- What you are asked to do -
One part of the entries below is wanted: the lines from the one containing "Task: Switch to" through the one containing "Task: Select the Equipamentos tab". Write those out exactly and nothing else.

Stored data
:::
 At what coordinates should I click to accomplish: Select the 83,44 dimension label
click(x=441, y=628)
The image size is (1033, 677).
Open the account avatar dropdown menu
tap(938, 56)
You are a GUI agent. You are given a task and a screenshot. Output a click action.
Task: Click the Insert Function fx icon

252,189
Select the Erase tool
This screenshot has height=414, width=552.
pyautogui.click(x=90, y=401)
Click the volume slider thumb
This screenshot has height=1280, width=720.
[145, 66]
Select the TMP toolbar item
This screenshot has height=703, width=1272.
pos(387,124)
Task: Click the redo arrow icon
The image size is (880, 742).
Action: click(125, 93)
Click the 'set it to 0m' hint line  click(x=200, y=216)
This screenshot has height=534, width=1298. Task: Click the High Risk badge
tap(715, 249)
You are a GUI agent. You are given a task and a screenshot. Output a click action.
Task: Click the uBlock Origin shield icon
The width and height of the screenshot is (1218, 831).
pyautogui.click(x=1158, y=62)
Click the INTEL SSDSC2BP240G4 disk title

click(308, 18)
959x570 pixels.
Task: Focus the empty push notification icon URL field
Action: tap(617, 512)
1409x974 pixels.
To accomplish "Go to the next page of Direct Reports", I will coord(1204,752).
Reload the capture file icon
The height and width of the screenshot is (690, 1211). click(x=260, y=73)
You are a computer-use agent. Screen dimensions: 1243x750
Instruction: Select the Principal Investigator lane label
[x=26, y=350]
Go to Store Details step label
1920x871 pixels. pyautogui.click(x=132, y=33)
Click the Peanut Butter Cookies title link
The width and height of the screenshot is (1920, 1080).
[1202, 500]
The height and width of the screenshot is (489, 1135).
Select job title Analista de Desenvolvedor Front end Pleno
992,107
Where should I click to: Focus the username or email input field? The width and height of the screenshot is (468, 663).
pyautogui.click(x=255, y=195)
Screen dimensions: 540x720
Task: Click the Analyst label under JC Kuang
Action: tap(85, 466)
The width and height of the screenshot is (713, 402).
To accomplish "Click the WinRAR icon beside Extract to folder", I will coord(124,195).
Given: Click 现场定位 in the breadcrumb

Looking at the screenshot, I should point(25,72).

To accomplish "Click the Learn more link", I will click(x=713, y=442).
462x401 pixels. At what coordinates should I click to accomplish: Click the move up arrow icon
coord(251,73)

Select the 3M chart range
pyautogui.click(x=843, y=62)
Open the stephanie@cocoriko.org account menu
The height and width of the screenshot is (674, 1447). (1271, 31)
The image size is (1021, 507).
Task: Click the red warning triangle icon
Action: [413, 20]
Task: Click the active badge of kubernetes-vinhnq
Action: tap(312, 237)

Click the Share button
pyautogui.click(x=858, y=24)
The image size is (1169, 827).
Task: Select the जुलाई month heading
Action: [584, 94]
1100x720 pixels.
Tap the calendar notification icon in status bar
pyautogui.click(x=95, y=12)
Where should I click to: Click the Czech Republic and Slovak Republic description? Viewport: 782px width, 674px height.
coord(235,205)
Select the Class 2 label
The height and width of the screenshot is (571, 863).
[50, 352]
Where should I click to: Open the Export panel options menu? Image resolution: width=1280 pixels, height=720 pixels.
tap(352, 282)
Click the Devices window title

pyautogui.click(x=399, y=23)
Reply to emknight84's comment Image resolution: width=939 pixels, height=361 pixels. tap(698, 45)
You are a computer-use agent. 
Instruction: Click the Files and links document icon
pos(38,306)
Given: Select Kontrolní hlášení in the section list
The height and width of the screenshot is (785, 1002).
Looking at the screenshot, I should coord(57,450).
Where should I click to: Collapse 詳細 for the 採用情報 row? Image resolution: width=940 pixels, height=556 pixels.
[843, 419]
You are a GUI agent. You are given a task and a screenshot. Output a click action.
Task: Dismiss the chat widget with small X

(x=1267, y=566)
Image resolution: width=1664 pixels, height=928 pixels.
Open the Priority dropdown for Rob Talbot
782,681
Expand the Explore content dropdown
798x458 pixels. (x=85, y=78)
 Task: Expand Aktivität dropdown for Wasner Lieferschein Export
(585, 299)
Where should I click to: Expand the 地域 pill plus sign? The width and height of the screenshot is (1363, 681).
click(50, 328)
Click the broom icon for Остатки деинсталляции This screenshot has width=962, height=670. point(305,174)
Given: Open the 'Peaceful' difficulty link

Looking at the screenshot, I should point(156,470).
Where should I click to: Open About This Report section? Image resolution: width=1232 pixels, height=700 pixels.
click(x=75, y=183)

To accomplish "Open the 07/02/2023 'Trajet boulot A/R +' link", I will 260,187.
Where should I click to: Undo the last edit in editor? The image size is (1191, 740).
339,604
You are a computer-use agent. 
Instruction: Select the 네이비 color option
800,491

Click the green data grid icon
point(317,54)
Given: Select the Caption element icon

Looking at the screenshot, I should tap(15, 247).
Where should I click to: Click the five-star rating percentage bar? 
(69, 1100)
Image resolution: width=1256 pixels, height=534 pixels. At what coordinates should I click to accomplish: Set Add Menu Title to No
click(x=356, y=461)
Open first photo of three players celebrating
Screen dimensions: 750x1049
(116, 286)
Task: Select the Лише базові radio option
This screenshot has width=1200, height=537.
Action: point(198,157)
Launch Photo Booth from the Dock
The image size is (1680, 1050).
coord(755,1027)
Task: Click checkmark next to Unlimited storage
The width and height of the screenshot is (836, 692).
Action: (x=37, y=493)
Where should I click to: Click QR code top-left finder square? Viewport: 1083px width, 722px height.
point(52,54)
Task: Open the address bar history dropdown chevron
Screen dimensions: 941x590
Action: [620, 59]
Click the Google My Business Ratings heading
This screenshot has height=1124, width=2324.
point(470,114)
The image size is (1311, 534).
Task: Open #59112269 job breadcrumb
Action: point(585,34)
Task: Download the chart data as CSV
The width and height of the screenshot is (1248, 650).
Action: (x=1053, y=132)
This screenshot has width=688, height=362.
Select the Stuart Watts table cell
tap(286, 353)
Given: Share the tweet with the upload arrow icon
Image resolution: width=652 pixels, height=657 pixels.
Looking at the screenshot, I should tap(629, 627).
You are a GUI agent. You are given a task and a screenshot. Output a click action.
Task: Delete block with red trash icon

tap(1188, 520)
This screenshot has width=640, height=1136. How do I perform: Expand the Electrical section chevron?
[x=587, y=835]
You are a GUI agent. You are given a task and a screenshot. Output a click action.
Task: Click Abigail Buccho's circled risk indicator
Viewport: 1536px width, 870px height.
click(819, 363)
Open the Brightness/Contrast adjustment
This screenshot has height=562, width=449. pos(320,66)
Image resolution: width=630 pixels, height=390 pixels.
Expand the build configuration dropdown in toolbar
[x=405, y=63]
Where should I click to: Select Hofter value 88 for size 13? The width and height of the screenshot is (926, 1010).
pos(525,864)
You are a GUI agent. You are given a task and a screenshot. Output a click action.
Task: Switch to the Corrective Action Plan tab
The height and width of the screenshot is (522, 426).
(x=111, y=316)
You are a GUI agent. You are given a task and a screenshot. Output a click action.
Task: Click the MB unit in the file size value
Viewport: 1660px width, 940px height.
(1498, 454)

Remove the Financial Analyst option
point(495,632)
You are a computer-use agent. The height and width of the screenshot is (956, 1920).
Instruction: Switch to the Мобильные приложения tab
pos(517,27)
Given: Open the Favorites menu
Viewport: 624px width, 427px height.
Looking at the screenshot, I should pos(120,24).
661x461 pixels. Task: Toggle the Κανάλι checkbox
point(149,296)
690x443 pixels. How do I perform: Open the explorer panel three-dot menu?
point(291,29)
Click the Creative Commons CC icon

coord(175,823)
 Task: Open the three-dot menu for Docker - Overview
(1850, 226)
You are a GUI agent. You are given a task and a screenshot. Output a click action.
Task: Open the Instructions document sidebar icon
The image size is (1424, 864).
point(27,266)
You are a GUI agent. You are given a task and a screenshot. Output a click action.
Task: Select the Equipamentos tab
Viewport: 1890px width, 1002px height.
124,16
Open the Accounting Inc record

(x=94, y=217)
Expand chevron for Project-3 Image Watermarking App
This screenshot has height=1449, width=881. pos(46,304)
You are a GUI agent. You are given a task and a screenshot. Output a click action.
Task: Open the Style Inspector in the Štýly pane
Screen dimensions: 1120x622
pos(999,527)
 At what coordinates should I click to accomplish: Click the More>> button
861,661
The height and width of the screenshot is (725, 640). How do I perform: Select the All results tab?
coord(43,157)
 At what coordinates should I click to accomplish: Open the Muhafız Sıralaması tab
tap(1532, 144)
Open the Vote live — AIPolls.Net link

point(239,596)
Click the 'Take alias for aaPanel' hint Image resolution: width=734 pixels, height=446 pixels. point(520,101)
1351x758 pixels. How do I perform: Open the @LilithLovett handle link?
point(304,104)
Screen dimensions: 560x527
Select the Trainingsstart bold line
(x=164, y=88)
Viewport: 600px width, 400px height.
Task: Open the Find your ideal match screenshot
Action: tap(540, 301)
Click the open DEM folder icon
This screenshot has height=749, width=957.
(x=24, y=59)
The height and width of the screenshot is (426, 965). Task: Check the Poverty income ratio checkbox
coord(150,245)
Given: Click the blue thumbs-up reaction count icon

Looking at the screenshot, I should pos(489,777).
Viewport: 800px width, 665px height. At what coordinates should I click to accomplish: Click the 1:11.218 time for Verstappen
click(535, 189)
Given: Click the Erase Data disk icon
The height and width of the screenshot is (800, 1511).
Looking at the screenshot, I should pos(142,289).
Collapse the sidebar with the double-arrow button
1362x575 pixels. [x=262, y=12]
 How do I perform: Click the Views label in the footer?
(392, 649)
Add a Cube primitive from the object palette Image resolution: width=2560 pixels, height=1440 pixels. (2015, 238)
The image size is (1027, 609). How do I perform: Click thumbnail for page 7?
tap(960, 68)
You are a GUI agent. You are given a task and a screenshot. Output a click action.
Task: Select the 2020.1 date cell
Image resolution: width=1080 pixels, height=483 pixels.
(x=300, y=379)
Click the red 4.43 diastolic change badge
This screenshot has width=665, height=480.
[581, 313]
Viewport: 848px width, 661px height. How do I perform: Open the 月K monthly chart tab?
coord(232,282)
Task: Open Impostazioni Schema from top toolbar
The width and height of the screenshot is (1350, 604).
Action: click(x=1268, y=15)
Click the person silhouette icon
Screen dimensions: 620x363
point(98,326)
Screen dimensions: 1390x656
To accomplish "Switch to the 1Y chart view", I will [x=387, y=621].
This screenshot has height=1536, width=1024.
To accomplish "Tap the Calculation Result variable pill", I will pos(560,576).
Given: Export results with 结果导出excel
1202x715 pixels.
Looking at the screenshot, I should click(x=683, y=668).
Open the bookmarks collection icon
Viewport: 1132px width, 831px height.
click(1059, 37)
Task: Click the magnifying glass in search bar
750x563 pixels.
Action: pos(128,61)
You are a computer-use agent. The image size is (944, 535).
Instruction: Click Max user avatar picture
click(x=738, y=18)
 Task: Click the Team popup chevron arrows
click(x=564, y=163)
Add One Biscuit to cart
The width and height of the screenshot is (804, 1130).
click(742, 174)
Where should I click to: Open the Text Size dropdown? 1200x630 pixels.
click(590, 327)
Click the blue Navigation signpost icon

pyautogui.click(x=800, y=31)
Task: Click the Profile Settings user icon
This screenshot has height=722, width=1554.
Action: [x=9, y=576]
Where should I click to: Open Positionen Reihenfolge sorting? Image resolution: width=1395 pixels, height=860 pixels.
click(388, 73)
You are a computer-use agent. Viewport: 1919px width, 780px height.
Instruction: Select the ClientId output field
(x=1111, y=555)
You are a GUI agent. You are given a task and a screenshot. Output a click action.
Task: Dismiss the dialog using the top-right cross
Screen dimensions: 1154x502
:::
- Answer below -
Task: Switch to the Corrective Action Plan tab
The height and width of the screenshot is (522, 426).
(x=111, y=316)
You are a GUI agent. You are given a task and a screenshot. Output a click action.
Task: Click the MB unit in the file size value
Viewport: 1660px width, 940px height.
(1498, 454)

Remove the Financial Analyst option
point(495,632)
You are a computer-use agent. The height and width of the screenshot is (956, 1920).
Instruction: Switch to the Мобильные приложения tab
pos(517,27)
Given: Open the Favorites menu
Viewport: 624px width, 427px height.
Looking at the screenshot, I should pos(120,24).
661x461 pixels. Task: Toggle the Κανάλι checkbox
point(149,296)
690x443 pixels. How do I perform: Open the explorer panel three-dot menu?
point(291,29)
Click the Creative Commons CC icon

coord(175,823)
 Task: Open the three-dot menu for Docker - Overview
(1850, 226)
You are a GUI agent. You are given a task and a screenshot. Output a click action.
Task: Open the Instructions document sidebar icon
The image size is (1424, 864).
point(27,266)
You are a GUI agent. You are given a task and a screenshot. Output a click action.
Task: Select the Equipamentos tab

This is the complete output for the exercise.